That is how I feel right now. And the knowledge in knowing, I live right by one of the deadliest fault line in the world, doesn’t shed much light on the subject either. As I sit here and write this while listening to my ITUNES: Justin Timberlake’s ‘Rock your Body’ I wonder what am I doing?

I work two jobs,  I like them both and the people as well, yes, but the growth in the company seems bleak, like every other company out there. Unless of course you have a 3.6 GPA and went to a four year university, growth, shrinks dim for those who are not the…brightest of persons. By nature I am an actor, a writer, an innovator. It’s what I do. And being rebellious by nature, these traits and fortes of mine make sense. But I feel lost really. Probably much like this post I am writing. It goes from one theme to the next. No definite point of destination. Too many obstacles, too many distractions, too many opinions, and other peoples plans that I felt pressured.forced to follow.

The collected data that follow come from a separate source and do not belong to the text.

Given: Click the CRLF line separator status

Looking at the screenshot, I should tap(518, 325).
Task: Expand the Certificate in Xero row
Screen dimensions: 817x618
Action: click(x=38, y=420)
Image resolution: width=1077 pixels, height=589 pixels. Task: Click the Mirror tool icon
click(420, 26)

Everything around my life is falling, and falling fast. Work, finances, (though not exactly falling in the way one would want it to) career path, hope, dreams. That and much more is just so overwhelming right now. There was one sliver left of framework keeping me together and that was my significant other, but the rains came and quickly flushed him out and into another place.

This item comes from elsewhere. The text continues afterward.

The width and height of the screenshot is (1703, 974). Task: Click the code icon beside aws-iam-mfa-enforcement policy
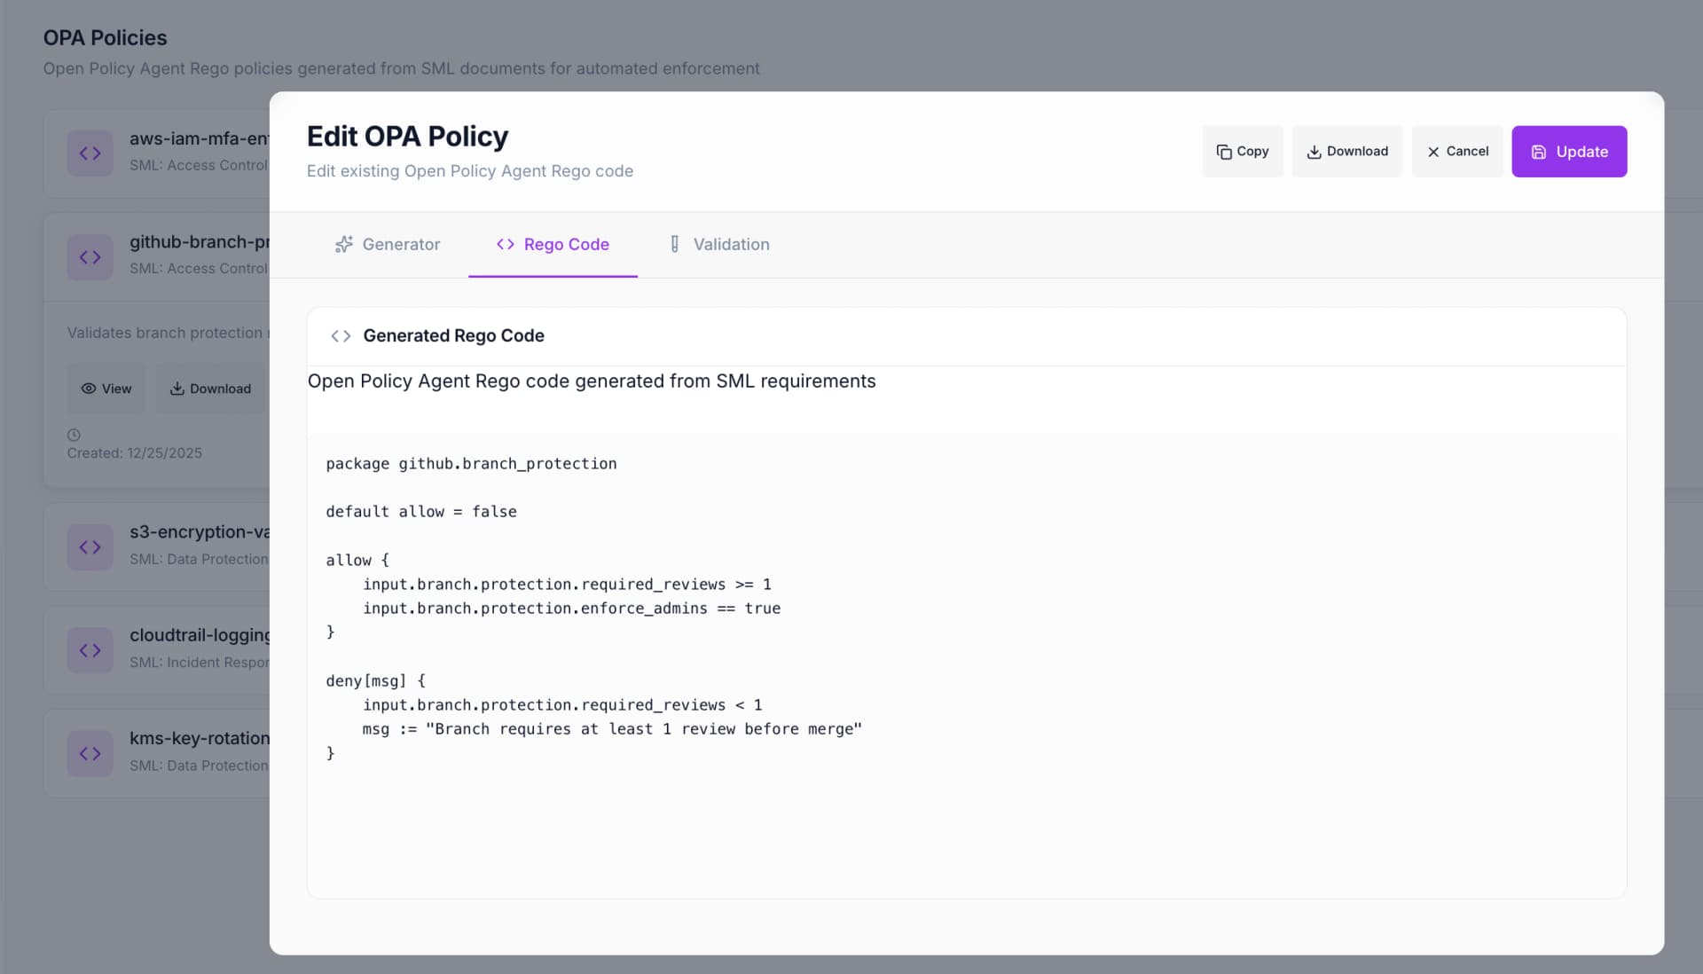90,153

Family wants me to move back home for all the reasons, any anomaly, they have their reasons why they want me back. I am doing my best to repair the damage, but it is just exhausting me. I am not suffering as some may have put it. Struggling yes, but not suffering- the state of undergoing pain, distress, or hardship; whereas struggling-make forceful or violent efforts to get free of restraint or constriction. (Google) But then again maybe it’s a mix of the two and I am too stubborn to admit it. They always say the first year is the hardest in anything.

Going back wont solve my problems. It feels as if the very thing that keeps me going is the drive to work on my book series here. It isn’t Lord of the Rings, or Game of Thrones status writing, but it is my damn story that I have worked hard to write and create. Between that and my love and passion for theatre/film, these are the only pleasures in life that drives me. They give me hope, passion, love, and ideas. Though the business aspect, and the main stream media to meet demands of perfect physical beauty out weighs the actual art of acting.

Part of me is relieved I wrote this, while the other part is like, “Hey, in a few days you will feel better, and look dumb for posting this.” But I don’t care. Maybe someone else is in the same boat, maybe someone needed to read this as well or share it, I don’t know. I just know I needed too. But now as One Republic sings me ‘Counting Stars’ I will bid goodbye for now. I hope that everyone has a great day, and an even better tomorrow!